透明な薄い水色に (Toumei na Usui Mizuiro ni)
- Genre: Romance; Drama; Yuri;
- Written by: Kiyoko Iwami
- Published by: Ichijinsha
- English publisher: NA: Seven Seas Entertainment;
- Magazine: Comic Yuri Hime
- Original run: October 18, 2017 – December 18, 2017
- Volumes: 1 (List of volumes)

= Transparent Light Blue =

Japanese manga series

Transparent Light Blue (透明な薄い水色に, Toumei na Usui Mizuiro ni) is a Japanese yuri manga series written and illustrated by Kiyoko Iwami. It was published in Ichijinsha's Comic Yuri Hime from October 18, 2017, to December 18, 2017, before being collected into a single tankōbon volume in 2018. It is licensed for an English-language release by Seven Seas Entertainment.

==Synopsis==
Ritsu, a high school girl who is in love with her childhood friend Ichika, has been keeping her feelings to herself. However, when her childhood friend Shun confesses his love for Ichika, their relationship turns into a love triangle.

==Publication==
Written and illustrated by Kiyoko Iwami, Transparent Light Blue was serialized in Ichijinsha's Comic Yuri Hime from October 18, 2017, to December 18, 2017. It was collected into a tankōbon volume on January 18, 2018, including two additional short stories "Apron" and "Shade".

The series is licensed for an English release in North America by Seven Seas Entertainment.

| No. | Original release date | Original ISBN | English release date | English ISBN |
|---|---|---|---|---|
| 1 | January 18, 2018 | 9784758077729 | April 2, 2019 | 978-1-642750-41-6 |

==Reception==
The series has received mixed to negative reviews. In Anime News Networks "Spring 2019 Manga Guide" Rebecca Silverman gave Transparent Light Blue a 2.5 rating and Faye Hopper gave it a 2 rating. While Silverman felt the series "treads a little too close to the “nonconsensual” line for me to be fully invested", she went on to note that "if sexier yuri (without any actual sex) is what you're looking for and those issues don't bother you, Transparent Light Blue delivers while feeling less trashy than Citrus." Hopper had a similar negative review, finding that "Transparent Light Blue is a case where all the awareness and understanding of how messed-up a situation is in the world can't salvage its overall content."
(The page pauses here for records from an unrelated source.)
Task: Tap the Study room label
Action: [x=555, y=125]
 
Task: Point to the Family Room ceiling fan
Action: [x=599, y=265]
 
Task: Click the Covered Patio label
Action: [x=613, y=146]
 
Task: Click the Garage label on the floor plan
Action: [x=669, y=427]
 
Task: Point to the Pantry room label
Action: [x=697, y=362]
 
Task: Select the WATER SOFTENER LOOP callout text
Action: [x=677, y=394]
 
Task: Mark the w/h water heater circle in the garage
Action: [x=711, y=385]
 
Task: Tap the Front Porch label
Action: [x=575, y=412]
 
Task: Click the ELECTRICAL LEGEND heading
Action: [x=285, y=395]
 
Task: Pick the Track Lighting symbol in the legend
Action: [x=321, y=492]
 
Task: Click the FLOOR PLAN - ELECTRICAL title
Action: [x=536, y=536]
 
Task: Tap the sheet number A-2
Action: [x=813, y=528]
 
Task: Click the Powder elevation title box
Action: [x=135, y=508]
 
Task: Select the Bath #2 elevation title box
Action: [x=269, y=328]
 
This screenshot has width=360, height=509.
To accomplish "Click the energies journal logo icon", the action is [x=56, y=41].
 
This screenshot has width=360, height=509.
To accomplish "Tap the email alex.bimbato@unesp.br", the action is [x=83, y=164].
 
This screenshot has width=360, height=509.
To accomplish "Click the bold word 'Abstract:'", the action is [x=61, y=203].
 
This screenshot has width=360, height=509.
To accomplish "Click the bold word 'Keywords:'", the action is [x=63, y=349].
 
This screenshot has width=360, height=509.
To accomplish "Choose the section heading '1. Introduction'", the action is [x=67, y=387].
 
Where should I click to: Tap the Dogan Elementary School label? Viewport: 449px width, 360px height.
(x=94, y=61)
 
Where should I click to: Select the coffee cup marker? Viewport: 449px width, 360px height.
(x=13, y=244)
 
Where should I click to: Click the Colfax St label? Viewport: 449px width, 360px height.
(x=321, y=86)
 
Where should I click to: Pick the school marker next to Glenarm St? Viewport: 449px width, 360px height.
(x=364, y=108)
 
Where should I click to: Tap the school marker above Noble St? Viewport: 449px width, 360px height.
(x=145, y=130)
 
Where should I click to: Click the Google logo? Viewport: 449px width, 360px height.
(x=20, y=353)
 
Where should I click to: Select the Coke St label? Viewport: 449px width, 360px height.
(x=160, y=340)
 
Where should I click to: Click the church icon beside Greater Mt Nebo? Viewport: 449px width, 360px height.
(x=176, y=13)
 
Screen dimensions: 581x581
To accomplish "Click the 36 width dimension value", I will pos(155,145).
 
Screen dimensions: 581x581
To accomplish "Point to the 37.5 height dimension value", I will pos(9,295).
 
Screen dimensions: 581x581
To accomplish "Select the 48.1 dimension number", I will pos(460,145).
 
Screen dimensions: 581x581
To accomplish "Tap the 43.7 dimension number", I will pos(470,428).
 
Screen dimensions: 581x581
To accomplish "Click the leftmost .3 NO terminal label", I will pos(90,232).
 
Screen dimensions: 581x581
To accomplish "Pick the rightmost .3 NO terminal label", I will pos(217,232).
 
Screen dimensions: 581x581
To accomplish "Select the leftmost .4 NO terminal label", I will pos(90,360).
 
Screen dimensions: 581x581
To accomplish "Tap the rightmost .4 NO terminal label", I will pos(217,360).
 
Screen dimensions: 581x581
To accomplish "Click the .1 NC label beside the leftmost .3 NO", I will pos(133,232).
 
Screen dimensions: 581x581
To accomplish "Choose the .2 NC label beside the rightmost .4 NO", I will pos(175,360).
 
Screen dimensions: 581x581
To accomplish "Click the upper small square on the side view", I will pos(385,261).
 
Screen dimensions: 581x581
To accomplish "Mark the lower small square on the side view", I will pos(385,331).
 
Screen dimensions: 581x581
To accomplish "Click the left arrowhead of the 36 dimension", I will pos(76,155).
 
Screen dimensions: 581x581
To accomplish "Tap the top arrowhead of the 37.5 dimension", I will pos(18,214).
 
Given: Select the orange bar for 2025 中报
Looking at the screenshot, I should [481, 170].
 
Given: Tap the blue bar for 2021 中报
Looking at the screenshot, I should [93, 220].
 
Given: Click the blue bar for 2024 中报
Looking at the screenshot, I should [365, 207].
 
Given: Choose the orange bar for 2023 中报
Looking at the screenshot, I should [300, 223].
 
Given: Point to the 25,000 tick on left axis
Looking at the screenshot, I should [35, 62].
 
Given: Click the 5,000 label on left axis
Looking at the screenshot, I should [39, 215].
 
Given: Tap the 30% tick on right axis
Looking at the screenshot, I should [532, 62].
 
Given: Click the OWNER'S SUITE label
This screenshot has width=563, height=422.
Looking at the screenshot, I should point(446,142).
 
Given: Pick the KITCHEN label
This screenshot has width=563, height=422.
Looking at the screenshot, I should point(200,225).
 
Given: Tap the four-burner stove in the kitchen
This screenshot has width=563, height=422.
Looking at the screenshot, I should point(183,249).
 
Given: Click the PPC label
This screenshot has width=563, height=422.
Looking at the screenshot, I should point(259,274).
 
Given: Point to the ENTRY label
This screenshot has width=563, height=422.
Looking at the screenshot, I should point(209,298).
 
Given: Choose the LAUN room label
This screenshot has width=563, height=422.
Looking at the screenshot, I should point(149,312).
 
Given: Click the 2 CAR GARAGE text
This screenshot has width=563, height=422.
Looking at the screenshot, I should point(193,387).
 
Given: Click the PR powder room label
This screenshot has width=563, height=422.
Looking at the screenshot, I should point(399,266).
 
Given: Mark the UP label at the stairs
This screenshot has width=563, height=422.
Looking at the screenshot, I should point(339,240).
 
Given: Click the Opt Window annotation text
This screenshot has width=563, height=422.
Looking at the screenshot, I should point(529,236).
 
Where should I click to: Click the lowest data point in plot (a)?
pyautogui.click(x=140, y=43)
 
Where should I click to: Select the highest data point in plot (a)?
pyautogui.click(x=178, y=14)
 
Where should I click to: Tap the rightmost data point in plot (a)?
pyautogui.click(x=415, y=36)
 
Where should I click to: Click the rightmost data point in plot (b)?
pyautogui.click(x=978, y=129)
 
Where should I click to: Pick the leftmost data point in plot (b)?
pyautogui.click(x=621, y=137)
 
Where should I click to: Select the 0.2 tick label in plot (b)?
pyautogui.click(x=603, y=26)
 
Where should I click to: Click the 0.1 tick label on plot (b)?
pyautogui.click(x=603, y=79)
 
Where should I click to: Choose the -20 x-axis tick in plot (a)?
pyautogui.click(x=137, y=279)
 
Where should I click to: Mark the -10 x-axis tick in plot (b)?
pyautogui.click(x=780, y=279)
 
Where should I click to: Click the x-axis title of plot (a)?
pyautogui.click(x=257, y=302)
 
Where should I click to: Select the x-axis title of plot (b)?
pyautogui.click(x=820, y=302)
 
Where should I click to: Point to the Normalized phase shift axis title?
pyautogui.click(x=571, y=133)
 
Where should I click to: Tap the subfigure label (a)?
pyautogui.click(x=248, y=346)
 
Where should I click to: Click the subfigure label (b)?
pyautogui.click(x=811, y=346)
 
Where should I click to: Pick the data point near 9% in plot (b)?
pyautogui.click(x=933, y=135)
Reviewing the series for Otaku USA, Jason Bradley Thompson found the pacing "iffy", feeling the series tried to do too much in too few pages, concluding that "In both the central and secondary story, original ideas clash against clunky execution and sometimes crude artwork." Erica Friedman of Yuricon was more forgiving toward the series, giving it an overall 7 out of 10 and remarking that "In 2010, Transparent Light Blue would have felt like a triumph. In 2019, it feels a little regressive, but still delivers a dose of dopamine if you like soap opera."